Вера разыскала в аптечке и скормила таксу лекарство. В прошлый раз, когда песик сожрал какую-то гадость из помойки, ему прописали эту микстуру. Тогда здорово помогла, может, и сейчас поможет?

Вероника думала, что не сможет заснуть, но заснула – заплаканная, измученная, уставшая.

Отец не солгал – в шесть часов утра постучал в дверь, разбудил дочь. Она скатилась с постели, кинулась одеваться.

– Гек! Гекльберри, ты как, мальчик мой?

Песик приоткрыл глаза и заколотил хвостом.

Видимых улучшений в его состоянии за ночь не произошло, но и хуже не стало. Может быть, отец и его кикимора были правы? Может, с Геком все не так уж плохо и она зря паниковала? Думать об этом было неприятно. Как бы то ни было, но Светлана просто не могла вмешиваться в их с отцом внутрисемейное дело, не имела на это никакого права!

Отец сам отвез Веру и такса в ветеринарную клинику. Из желудка собачки извлекли осколки куриных костей, дали лекарство, сделали укол. Ветеринар, похожий на молодого Армена Джигарханяна, сказал Веронике:

– Будем надеяться, все обойдется.

Но не обошлось. Вера не пошла на работу, осталась дома с Гекльберри. Около двух часов дня, когда закончился снег и прояснившаяся даль подала заплаканным Вероникиным глазам надежду, он стал тихонечко стонать, в три часа не смог даже открыть глаз, а к шести – тихо, незаметно умер.

Вероника больше не плакала. Она запеленала Гека в кусок темно-вишневого атласа, много лет хранившегося зачем-то в шкафу, и положила в коробку из-под обуви. Завтра, когда стемнеет, она отнесет его к Ботаническому саду, куда они вместе раньше ходили гулять. Там у ограды рыли канаву неизвестного назначения, а закопать забыли. Наверное, она сможет положить туда коробку и забросать чуть оттаявшей землей и кусками щебня. Наверное, Гекльберри приятно будет лежать в его любимом садике, и его покой никто не потревожит...

Зазвонил телефон.

– Дочь, ну как там Гек?

– Гек умер, папа. Только что. Ты когда? Поздно вернешься?

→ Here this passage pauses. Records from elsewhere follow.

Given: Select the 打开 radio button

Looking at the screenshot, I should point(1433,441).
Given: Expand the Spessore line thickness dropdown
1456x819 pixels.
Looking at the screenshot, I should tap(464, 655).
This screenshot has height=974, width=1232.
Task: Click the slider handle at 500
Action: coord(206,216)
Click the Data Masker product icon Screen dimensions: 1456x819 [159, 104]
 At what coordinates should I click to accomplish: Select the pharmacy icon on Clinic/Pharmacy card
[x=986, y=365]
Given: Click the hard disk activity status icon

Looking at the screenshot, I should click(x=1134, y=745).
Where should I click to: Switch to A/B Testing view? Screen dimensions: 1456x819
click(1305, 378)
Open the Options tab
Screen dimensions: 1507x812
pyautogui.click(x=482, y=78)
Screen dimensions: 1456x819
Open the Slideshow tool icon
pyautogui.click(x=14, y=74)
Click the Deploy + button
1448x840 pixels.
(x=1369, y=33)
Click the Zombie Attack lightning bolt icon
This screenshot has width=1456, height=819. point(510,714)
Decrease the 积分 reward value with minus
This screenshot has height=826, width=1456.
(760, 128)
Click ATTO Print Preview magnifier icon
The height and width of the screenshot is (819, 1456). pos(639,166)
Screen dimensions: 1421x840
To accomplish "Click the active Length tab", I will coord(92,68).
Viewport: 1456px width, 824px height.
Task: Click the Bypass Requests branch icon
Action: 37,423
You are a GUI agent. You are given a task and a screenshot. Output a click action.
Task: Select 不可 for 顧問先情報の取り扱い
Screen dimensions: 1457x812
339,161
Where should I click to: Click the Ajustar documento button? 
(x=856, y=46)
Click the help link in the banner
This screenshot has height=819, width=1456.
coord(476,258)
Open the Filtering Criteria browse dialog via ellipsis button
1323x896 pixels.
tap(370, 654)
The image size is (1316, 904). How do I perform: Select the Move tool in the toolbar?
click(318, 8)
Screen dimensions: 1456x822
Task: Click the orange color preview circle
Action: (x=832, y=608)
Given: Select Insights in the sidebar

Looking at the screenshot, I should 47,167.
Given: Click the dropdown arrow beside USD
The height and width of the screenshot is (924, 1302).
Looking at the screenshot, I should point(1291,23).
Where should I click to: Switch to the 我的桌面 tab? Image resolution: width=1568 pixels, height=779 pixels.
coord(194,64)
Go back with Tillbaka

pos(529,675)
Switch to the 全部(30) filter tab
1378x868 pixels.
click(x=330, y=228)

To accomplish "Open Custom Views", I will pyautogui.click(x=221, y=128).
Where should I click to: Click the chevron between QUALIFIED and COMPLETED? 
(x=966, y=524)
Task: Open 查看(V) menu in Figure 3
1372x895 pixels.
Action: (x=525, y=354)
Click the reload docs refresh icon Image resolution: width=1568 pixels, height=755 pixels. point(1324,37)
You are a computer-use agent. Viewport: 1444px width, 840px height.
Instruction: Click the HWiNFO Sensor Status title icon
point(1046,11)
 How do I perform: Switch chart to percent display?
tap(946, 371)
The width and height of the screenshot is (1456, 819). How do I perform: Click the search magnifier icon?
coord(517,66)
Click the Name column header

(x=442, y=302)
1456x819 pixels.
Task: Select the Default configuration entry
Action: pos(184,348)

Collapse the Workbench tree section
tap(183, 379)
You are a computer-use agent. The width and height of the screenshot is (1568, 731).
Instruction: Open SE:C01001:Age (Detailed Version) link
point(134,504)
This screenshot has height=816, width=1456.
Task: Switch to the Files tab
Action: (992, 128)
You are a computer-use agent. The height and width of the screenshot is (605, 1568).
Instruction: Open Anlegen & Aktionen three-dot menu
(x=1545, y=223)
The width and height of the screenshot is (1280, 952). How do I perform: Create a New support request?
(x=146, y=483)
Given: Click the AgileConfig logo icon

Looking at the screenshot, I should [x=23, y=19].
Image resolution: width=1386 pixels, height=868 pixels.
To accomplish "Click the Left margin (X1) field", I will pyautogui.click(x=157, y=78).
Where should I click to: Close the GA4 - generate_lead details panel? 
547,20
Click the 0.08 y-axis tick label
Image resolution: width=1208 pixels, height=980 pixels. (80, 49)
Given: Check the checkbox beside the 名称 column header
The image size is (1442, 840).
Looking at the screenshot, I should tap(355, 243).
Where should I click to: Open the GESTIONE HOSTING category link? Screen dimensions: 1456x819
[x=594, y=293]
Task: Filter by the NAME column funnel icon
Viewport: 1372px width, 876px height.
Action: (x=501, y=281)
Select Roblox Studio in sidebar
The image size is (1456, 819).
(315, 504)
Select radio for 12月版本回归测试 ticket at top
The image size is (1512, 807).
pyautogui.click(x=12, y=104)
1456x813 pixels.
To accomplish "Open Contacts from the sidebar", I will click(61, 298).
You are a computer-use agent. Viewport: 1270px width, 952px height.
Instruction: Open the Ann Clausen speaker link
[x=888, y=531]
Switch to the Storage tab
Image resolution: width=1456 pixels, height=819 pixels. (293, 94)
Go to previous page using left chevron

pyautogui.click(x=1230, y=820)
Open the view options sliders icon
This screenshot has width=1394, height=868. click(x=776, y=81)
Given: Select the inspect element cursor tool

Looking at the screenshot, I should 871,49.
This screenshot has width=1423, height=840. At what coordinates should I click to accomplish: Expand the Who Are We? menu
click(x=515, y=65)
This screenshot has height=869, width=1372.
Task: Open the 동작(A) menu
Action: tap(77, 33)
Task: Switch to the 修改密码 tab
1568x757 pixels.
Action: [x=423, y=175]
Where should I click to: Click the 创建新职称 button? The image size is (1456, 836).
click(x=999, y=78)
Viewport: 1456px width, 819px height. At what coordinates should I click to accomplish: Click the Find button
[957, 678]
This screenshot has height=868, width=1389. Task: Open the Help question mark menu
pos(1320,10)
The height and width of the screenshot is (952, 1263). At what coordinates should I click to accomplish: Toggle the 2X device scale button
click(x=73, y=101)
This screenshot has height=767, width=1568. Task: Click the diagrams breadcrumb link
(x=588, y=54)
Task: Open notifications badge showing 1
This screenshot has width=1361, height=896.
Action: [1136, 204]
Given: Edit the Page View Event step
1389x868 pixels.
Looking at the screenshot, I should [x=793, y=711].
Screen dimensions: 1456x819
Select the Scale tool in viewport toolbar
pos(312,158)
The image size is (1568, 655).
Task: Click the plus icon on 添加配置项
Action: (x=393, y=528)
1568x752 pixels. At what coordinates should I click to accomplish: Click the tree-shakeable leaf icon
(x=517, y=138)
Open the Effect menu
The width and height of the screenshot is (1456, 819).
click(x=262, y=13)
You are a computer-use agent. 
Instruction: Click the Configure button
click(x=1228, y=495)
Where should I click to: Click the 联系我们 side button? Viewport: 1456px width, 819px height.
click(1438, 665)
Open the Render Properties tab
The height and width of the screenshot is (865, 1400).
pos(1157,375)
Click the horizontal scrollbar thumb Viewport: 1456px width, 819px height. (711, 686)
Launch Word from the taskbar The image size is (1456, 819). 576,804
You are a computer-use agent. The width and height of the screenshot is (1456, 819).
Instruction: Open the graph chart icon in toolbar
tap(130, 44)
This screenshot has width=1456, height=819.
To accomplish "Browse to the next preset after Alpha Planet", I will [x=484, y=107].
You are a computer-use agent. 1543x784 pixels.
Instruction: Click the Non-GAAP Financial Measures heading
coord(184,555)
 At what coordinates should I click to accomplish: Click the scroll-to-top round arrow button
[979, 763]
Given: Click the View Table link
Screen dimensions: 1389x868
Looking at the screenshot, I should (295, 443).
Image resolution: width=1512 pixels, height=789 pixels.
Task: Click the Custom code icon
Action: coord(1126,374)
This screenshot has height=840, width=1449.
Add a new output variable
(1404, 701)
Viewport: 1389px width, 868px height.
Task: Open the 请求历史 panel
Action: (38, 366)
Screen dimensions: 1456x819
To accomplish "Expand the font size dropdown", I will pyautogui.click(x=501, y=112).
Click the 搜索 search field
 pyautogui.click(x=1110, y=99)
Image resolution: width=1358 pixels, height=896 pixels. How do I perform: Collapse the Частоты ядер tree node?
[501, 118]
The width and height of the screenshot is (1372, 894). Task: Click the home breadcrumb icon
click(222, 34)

– Поздно. Жалко Гека, Веруша.

– Мне тоже.

– Должна заехать Светлана, взять папку с документами.

– И что?

– Ничего. Просто тебя предупредил.

– Ясно...

Отец говорил совершенно спокойно, он не удивился, голос его не дрогнул. Конечно, он рад, что Гека больше нет. Ему досаждала проворная собачонка, она крутилась у него под ногами, надоедала звонким лаем и, наверное, напоминала о маме. Гекльберри был мамин пес, она его принесла в дом, когда он был маленький, как мышонок, она дала ему имя... А Вероника не уберегла маминого песика. Ведь, кажется, не так давно они с мамой вместе его гладили. И сестра была рядом...

Хотелось выпить чаю. Сегодня она ничего не ела, не пила, сидела у матрасика Гека. Теперь он не просит внимания, не требует заботы, не просится гулять.

Чайник оказался горячим – кто-то недавно подогревал. Вера налила чаю в любимую синюю чашку, положила сахар, отрезала кусочек лимона принялась не спеша размешивать. Ее отвлек какой-то шорох в глубине квартиры, потом послышались шаги...

Светлана приехала забрать забытые документы. Ей удалось открыть дверь совершенно беззвучно. Она была уверена, что скандальная дочурка Юры сидит, как обычно, в своей комнате и проливает слезы над околевшей собачонкой. Но та оказалась в кухне, куда и сама Светлана направилась попить водички. Сидела за столом, в старом вылинявшем халате, волосы растрепаны, лицо опухшее. Красавица, нечего сказать! Однако следовало выразить сочувствие, и Светлана мучительно подбирала слова.

– Мне очень жаль, – решила она не оригинальничать для начала. – Это так ужасно, когда умирают питомцы, но к этому нужно быть готовым, когда их заводишь. Животные уходят раньше...

– Это мамина собака, – спокойно сказала Вера. – Так что Гек даже пережил свою хозяйку.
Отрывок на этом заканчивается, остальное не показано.